■ Task brief: Starting at the line that contains "Task: Expand the 船に乗る chevron arrow", write out each line exactly through the last one in the material below, and nothing more; omit all pictures.
*** Block opens ***
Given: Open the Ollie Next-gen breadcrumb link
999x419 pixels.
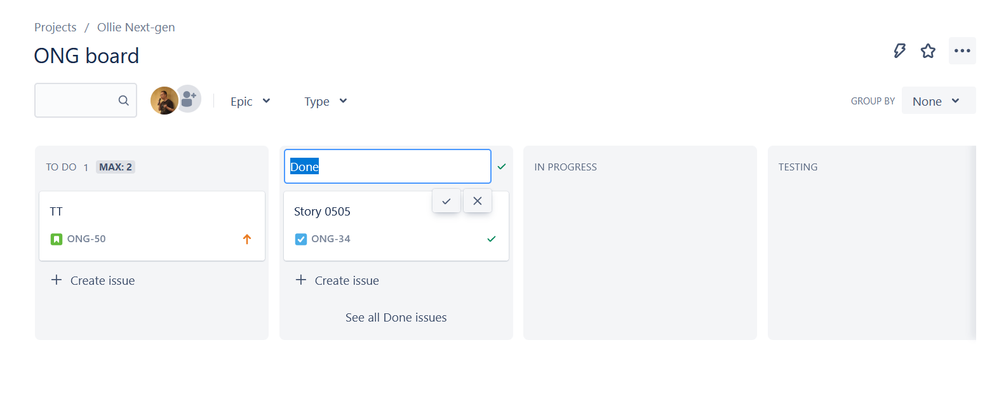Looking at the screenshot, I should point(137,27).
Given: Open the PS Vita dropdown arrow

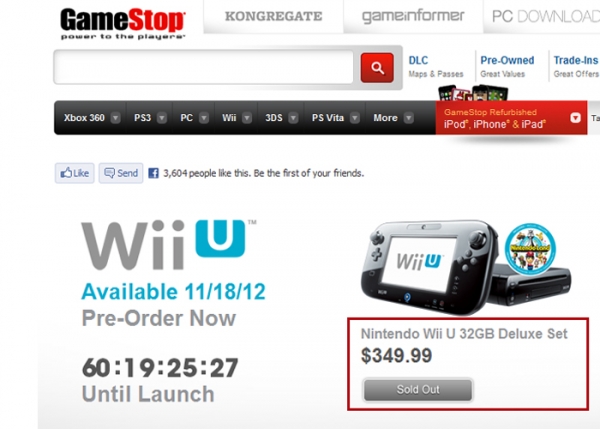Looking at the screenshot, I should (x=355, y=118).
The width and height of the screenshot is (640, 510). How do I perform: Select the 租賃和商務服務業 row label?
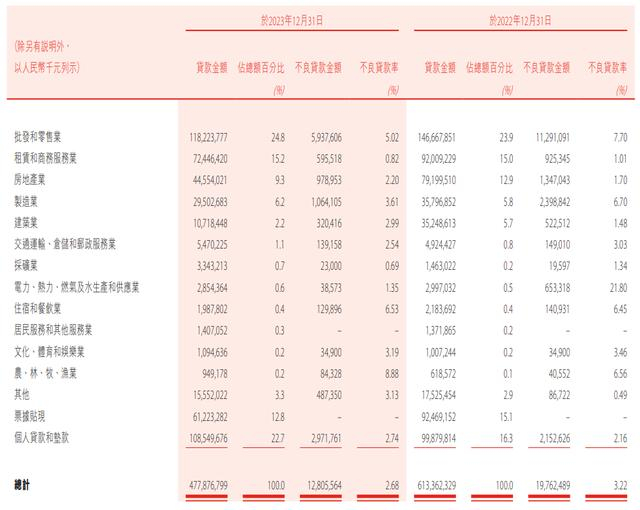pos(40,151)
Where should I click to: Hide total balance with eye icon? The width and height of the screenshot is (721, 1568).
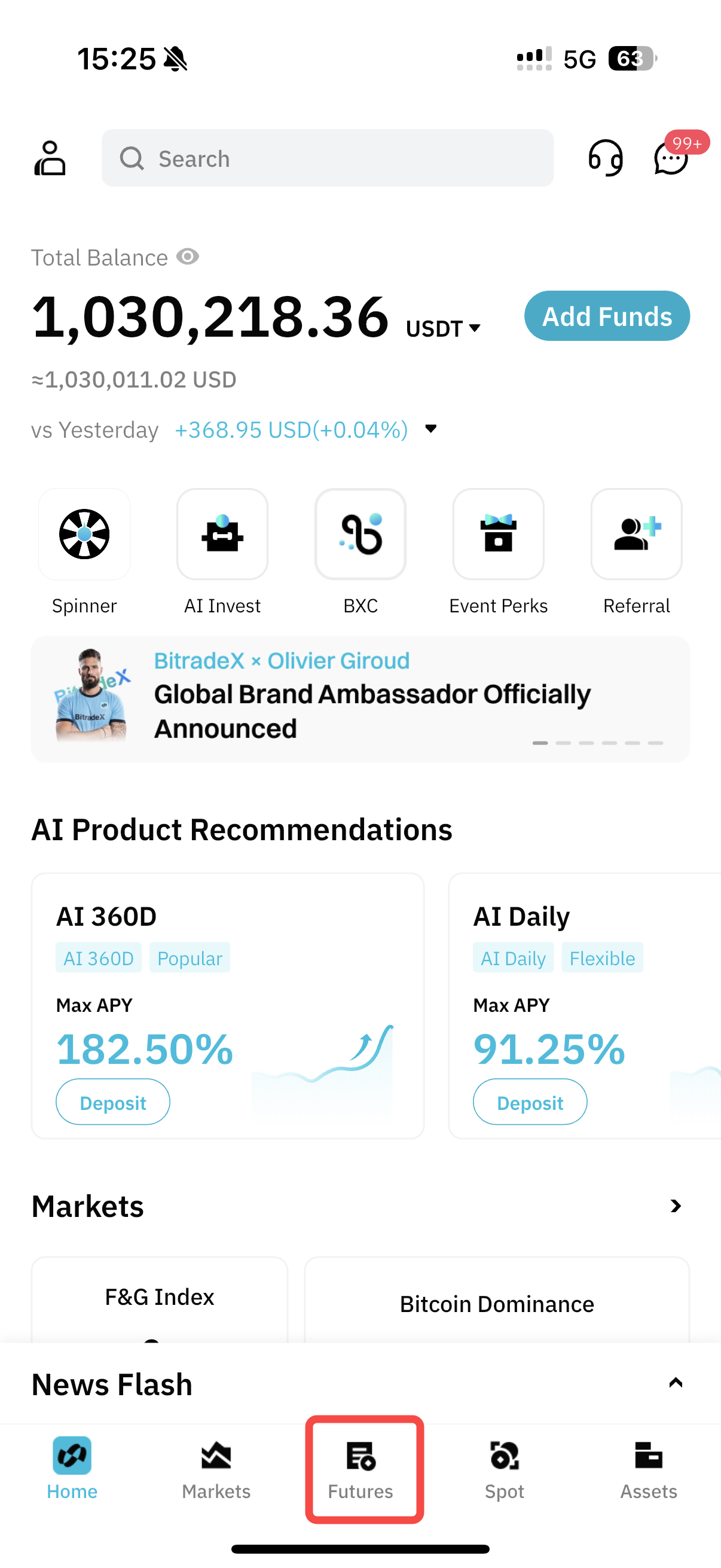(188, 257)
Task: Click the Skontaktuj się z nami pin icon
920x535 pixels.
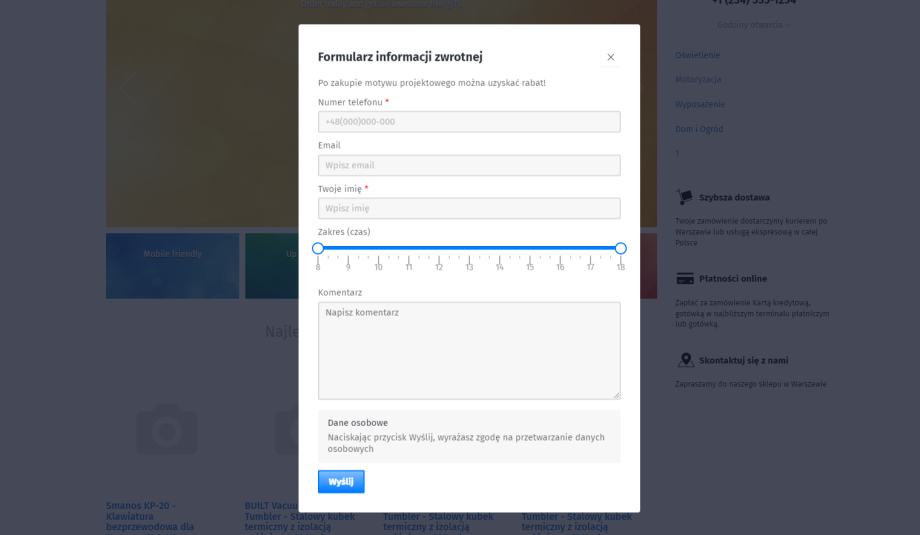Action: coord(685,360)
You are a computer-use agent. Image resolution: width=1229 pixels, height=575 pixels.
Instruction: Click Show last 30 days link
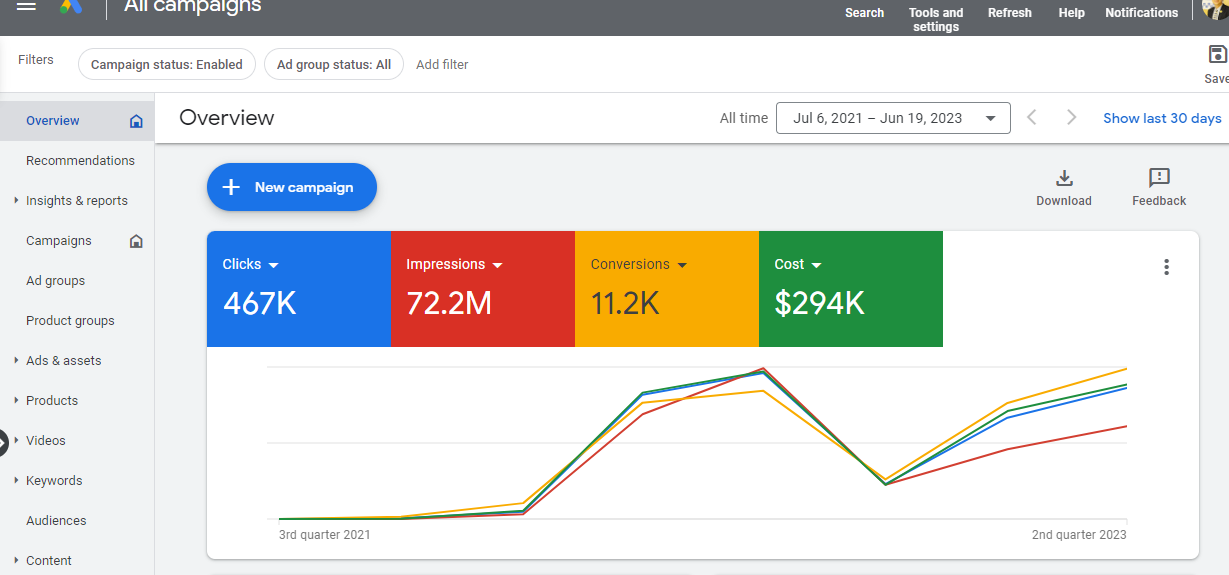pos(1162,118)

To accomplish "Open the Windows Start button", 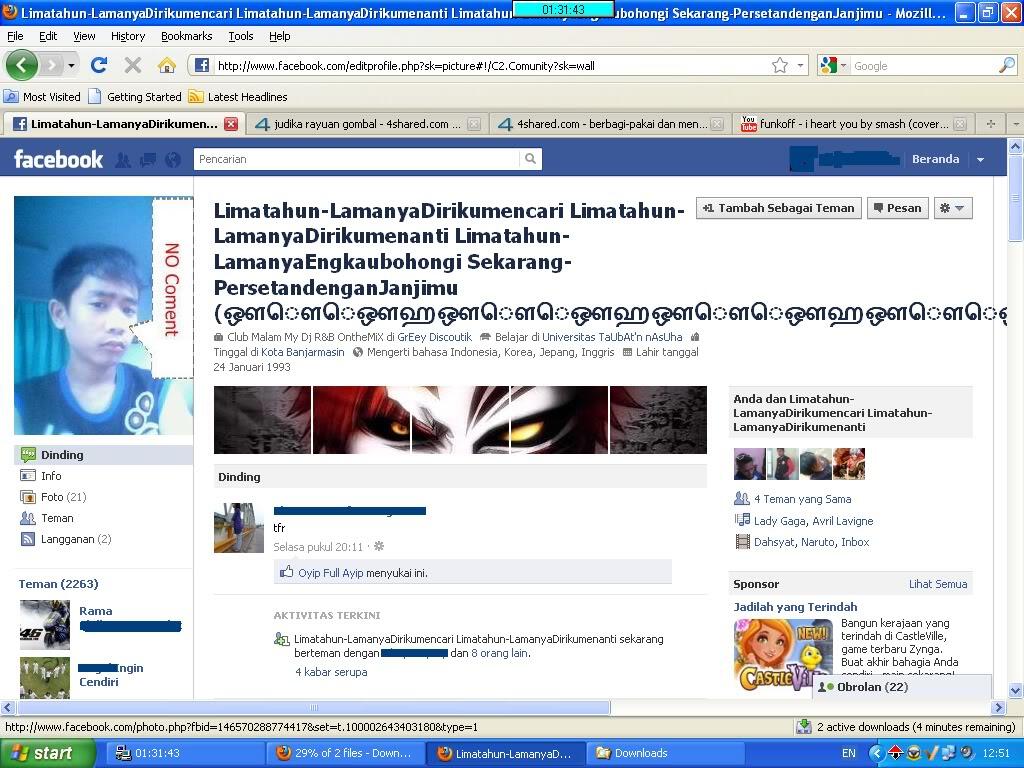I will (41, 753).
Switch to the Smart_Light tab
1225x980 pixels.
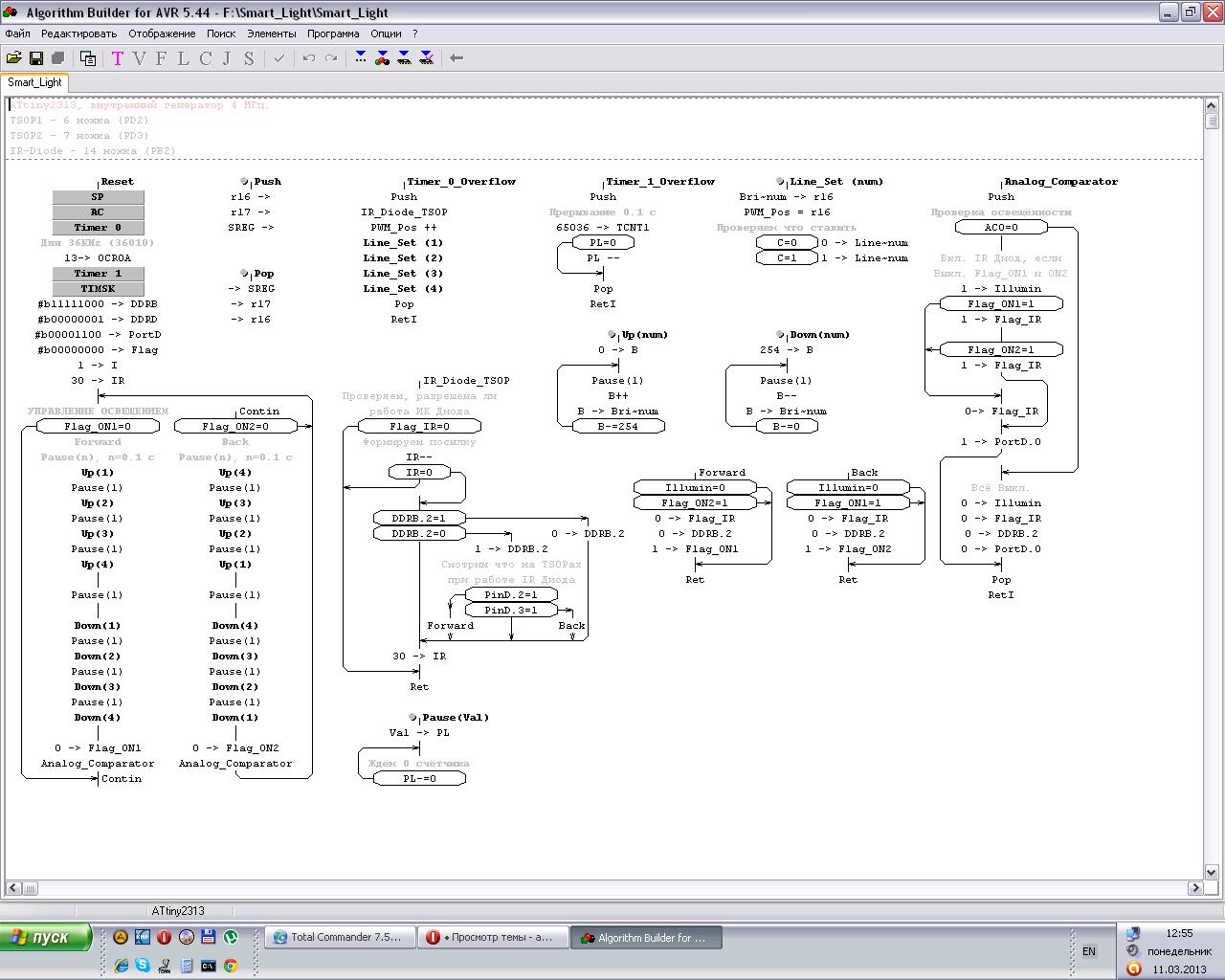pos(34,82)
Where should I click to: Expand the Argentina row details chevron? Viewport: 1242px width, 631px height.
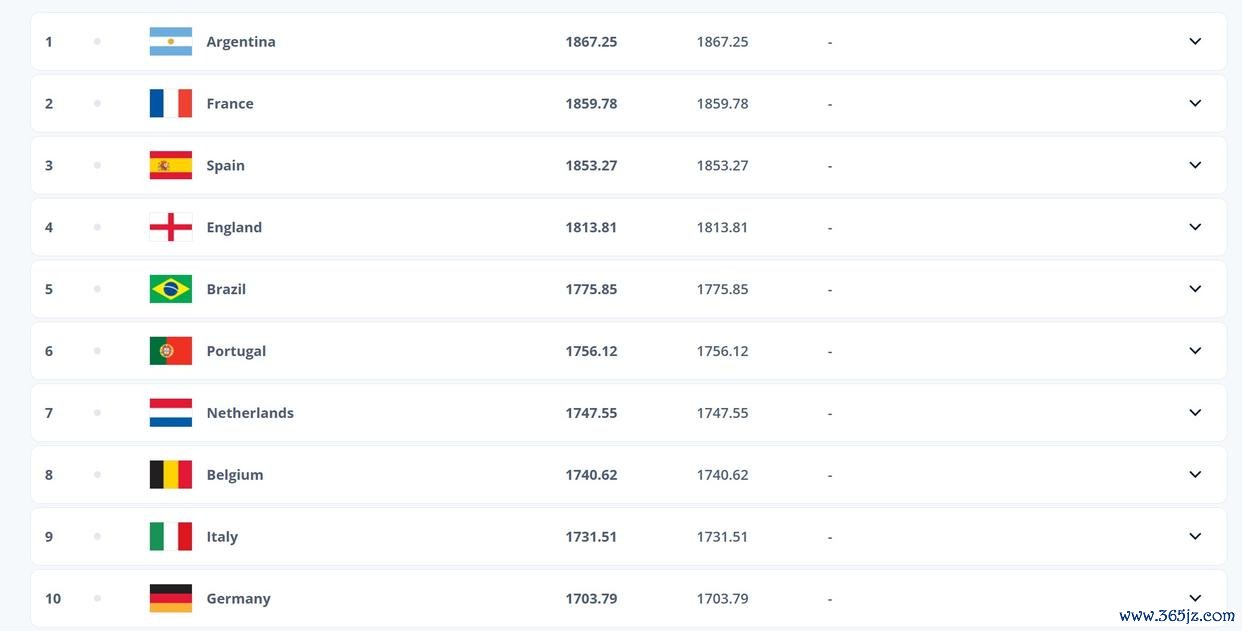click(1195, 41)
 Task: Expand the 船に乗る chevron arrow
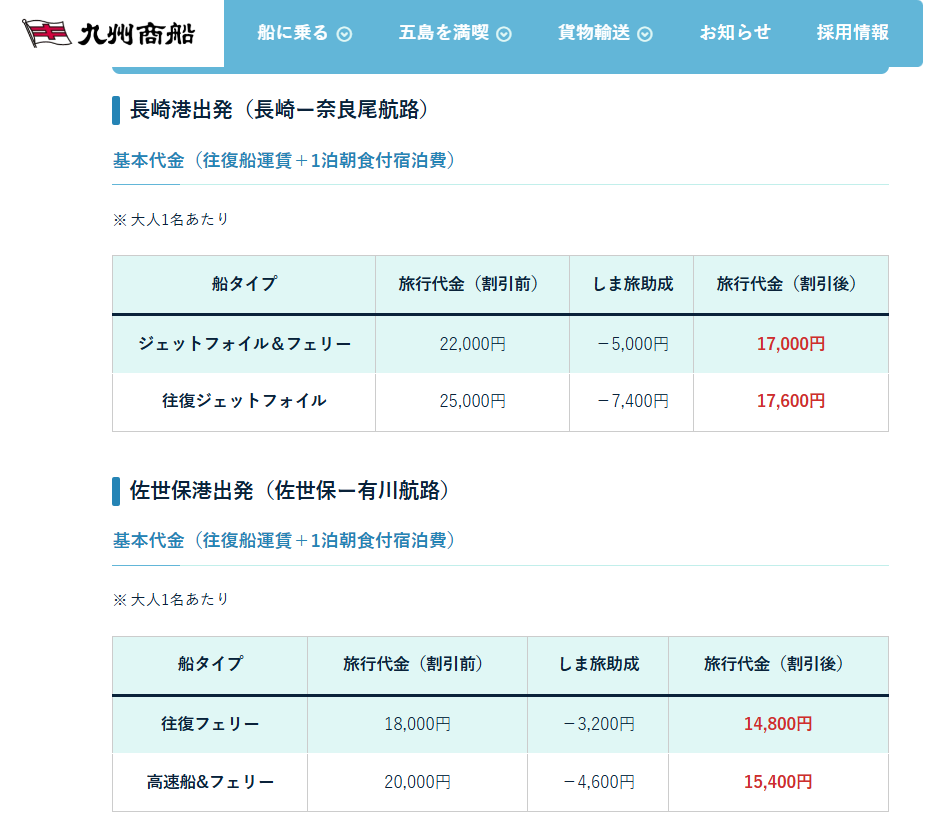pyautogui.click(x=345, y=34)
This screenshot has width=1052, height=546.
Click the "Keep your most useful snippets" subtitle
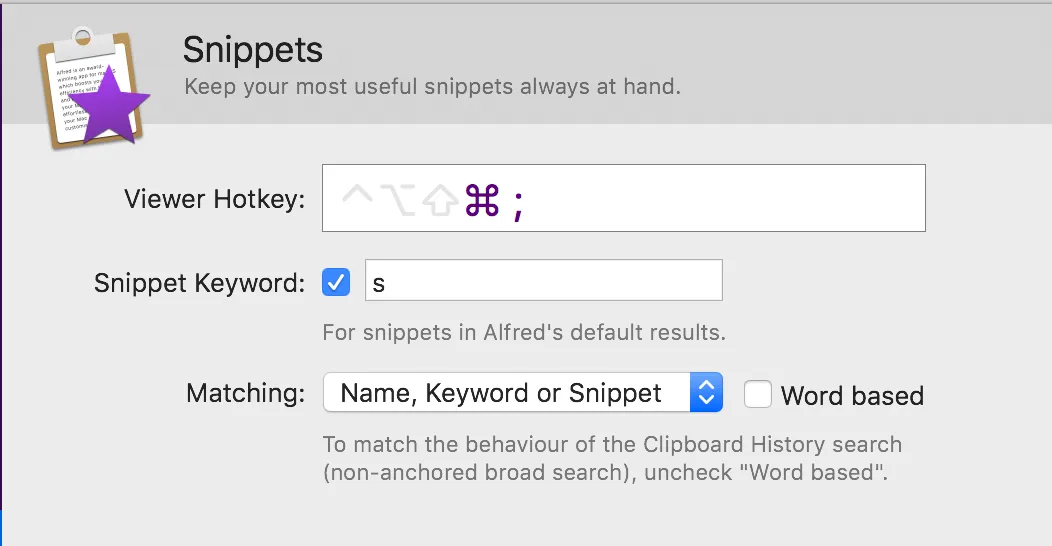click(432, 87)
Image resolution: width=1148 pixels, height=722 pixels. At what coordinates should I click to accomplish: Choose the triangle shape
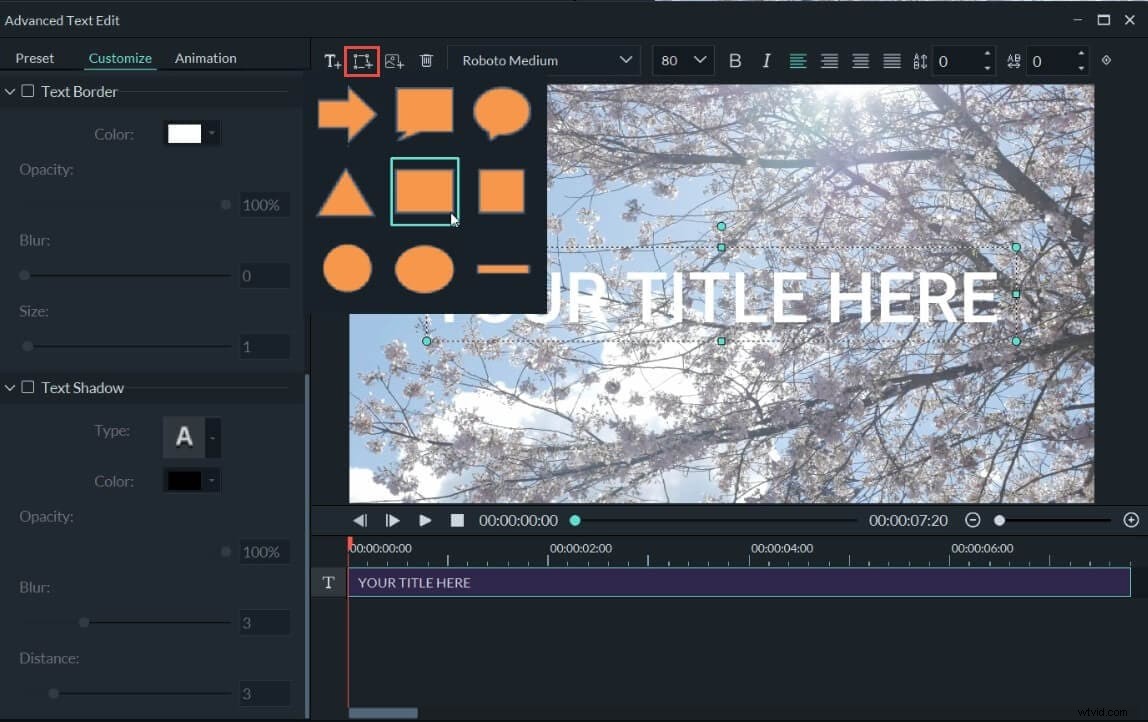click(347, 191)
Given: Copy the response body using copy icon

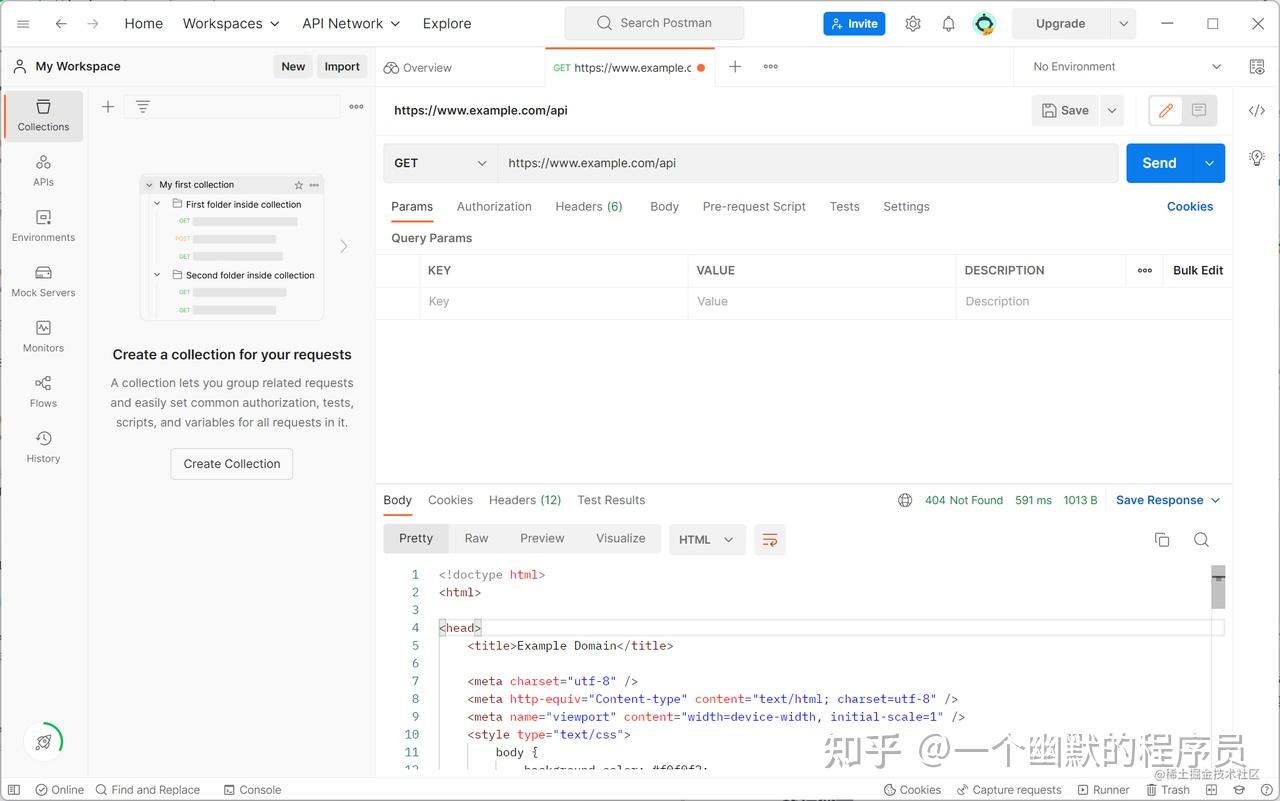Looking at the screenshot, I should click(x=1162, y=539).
*** Block closes ***
■ Problem solution:
 Task: Expand the 船に乗る chevron arrow
pyautogui.click(x=345, y=34)
This screenshot has width=1052, height=546.
Click the "Keep your most useful snippets" subtitle
click(432, 87)
Image resolution: width=1148 pixels, height=722 pixels. At what coordinates should I click to accomplish: Choose the triangle shape
click(347, 191)
Given: Copy the response body using copy icon

Looking at the screenshot, I should click(x=1162, y=539).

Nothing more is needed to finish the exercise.